May 3, 2024

Bucks Blog: The Risks of Transferring a Car Loan to a Credit Card

The credit card site CardHub.com recently reviewed current zero-balance credit card transfer offers and found that many cards let consumers transfer all sorts of debt — not just credit card debt — onto the new cards.

The site’s founder Odysseas Papadimitriou, writing about the findings for The Christian Science Monitor, said several major card issuers let you transfer car loans to their credit cards — in effect, letting you trade secured debt (the car is collateral for the loan) for unsecured debt. Some cards have introductory zero interest rate periods of up to 18 months. If you use such transfers strategically,  he says, you can lower the rate on your car loan, saving as much as $1,000 in interest charges.

If you have just one to two years left on your auto loan, he says, that means the credit card pays off your car loan, getting you the title to the car sooner than expected, and “ensuring that payment difficulties won’t result in your car being repossessed.”

The catch, of course, is that you actually have to pay off the loan before the zero interest period expires. Otherwise, you’ll end up paying double-digit interest on the balance, negating any advantage from transferring the loan.

There are all sorts of potential downsides to such a move, says John Ulzheimer, a credit expert who writes for several financial Web sites. “It’s very dangerous for a variety of reasons,” he said.

First, he said, your credit score may take a hit simply because you’ve applied for new credit. In addition, you’re trading installment debt for revolving debt, which also tends to have a negative impact on your credit score. Installment debt has much less of an effect on your credit score than revolving, or credit card debt, because its typically secured by something and is less risky for the lender.

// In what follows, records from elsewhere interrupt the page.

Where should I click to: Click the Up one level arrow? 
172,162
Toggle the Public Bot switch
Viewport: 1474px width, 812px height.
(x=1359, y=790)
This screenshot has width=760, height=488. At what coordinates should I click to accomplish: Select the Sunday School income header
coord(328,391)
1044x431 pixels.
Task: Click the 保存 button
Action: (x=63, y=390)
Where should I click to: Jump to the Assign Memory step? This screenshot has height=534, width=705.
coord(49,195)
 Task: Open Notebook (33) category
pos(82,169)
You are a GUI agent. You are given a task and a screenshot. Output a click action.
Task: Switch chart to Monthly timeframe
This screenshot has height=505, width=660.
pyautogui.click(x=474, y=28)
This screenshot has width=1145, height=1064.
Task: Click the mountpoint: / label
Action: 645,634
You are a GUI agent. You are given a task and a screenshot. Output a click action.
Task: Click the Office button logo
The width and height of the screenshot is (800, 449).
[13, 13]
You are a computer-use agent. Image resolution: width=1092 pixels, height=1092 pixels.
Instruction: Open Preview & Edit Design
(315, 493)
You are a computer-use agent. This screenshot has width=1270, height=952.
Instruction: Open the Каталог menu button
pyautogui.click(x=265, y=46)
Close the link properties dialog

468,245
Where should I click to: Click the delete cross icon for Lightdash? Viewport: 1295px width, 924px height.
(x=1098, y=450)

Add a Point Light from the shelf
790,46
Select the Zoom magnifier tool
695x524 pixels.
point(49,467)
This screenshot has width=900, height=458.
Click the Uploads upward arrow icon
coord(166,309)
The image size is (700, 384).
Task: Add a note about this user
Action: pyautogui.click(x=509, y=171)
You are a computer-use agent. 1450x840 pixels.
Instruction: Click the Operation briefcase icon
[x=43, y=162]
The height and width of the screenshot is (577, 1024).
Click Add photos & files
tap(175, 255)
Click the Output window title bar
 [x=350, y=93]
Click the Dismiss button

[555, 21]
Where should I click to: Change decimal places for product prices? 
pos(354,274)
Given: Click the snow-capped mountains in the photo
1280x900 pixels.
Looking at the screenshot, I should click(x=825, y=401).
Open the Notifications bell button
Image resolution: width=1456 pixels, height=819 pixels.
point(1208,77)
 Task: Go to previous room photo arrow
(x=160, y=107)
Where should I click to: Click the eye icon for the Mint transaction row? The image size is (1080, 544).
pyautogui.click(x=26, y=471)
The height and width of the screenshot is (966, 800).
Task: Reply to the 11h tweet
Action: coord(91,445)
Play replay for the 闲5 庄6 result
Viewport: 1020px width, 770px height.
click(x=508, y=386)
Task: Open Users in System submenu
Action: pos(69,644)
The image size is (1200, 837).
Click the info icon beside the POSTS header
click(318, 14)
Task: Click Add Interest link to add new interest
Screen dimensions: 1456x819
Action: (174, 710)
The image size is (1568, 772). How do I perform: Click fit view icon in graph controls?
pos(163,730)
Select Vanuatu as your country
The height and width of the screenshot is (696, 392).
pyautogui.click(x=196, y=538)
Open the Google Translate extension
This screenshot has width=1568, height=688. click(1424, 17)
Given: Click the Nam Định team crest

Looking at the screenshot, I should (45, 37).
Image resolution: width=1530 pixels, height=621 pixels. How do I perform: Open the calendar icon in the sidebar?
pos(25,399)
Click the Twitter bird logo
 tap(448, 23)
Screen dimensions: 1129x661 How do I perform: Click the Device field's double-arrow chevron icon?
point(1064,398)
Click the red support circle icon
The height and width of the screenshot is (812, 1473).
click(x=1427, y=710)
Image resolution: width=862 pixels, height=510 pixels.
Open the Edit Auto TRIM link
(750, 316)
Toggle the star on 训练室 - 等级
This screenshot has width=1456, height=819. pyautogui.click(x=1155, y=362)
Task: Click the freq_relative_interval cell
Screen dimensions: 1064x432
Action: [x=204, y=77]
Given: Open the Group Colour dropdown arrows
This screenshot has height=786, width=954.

Revolving debt is riskiest for the lender, so it has more impact on your score.

“Unless you’re financially capable of writing a check at the end of one year, you shouldn’t do it,” he said. And if you’re capable of doing that, he said, why not just write a check to pay off the car loan yourself?

Another potential flaw in the plan, he said, is that most zero percent interest offers are made only to people with sterling credit. And if your credit is that strong, you likely aren’t in a bind that would require transferring debt onto another card.

In short, it sounds interesting, “but if you think through the impact, it’s not really a good idea,” he said.

Have you ever transferred a car loan or other type of loan to a credit card? How did it work out for you?